DATA –
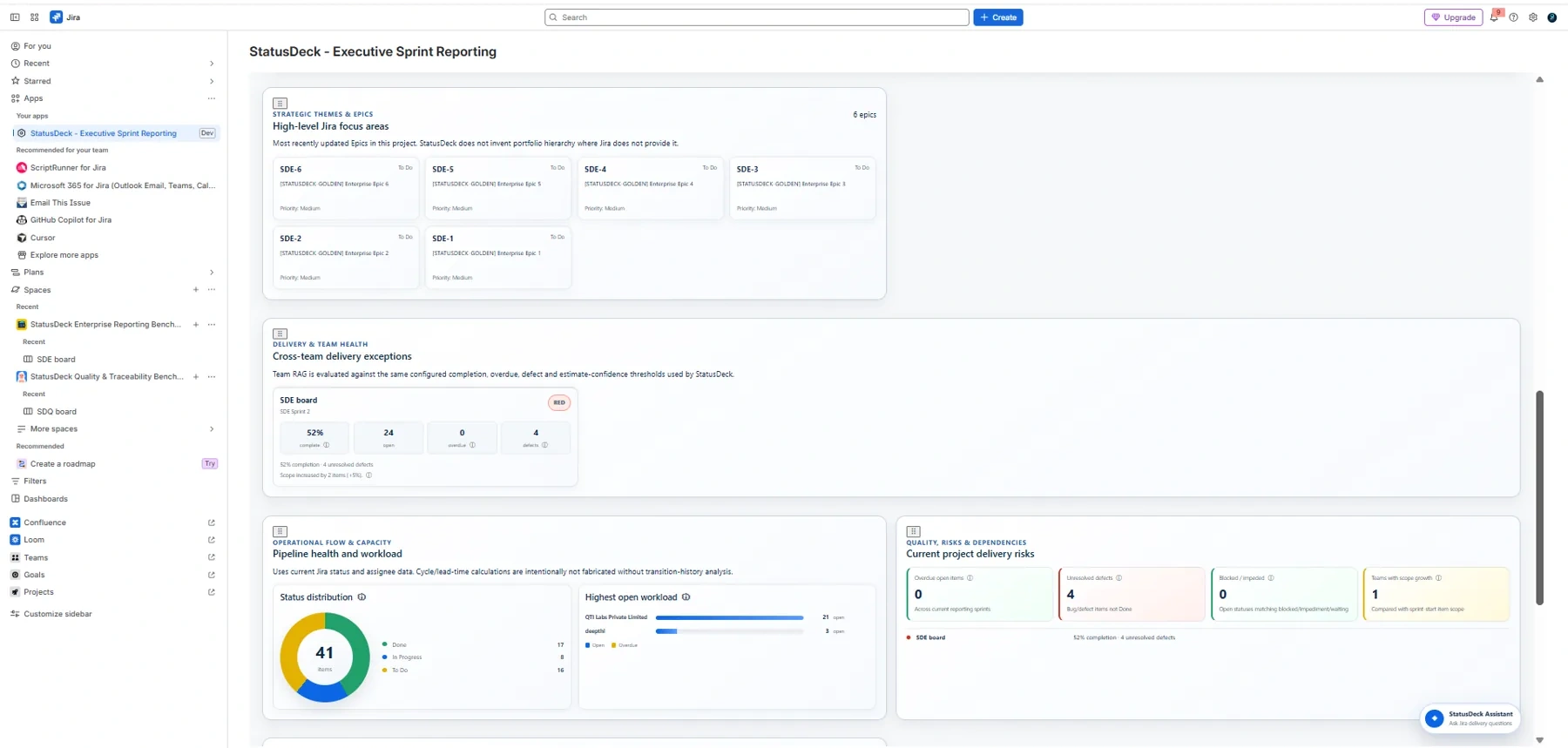Viewport: 1568px width, 748px height.
Task: Expand the Recent menu chevron
Action: coord(212,64)
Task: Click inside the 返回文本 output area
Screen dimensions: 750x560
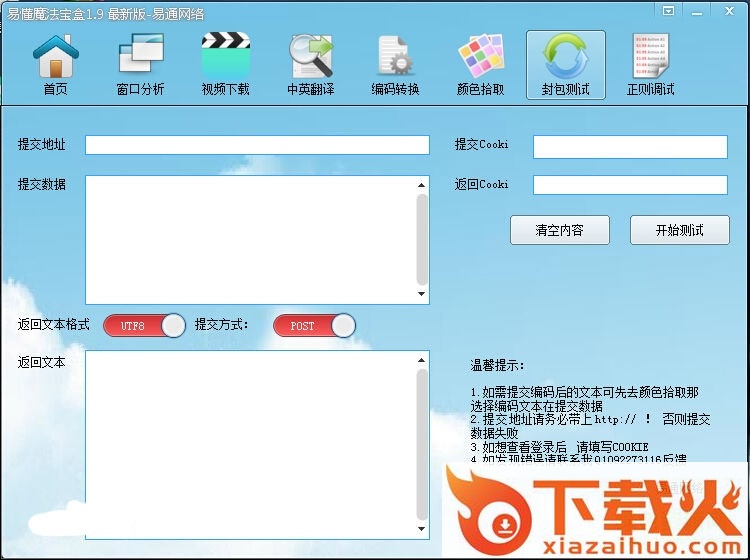Action: pyautogui.click(x=250, y=443)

WORK REQUEST – Restate word for word only the lines from the one with "Task: Click inside the 返回文本 output area" through the last line of the material, both included. Any picture should be left out.

TASK ANSWER –
Task: Click inside the 返回文本 output area
Screen dimensions: 750x560
Action: pyautogui.click(x=250, y=443)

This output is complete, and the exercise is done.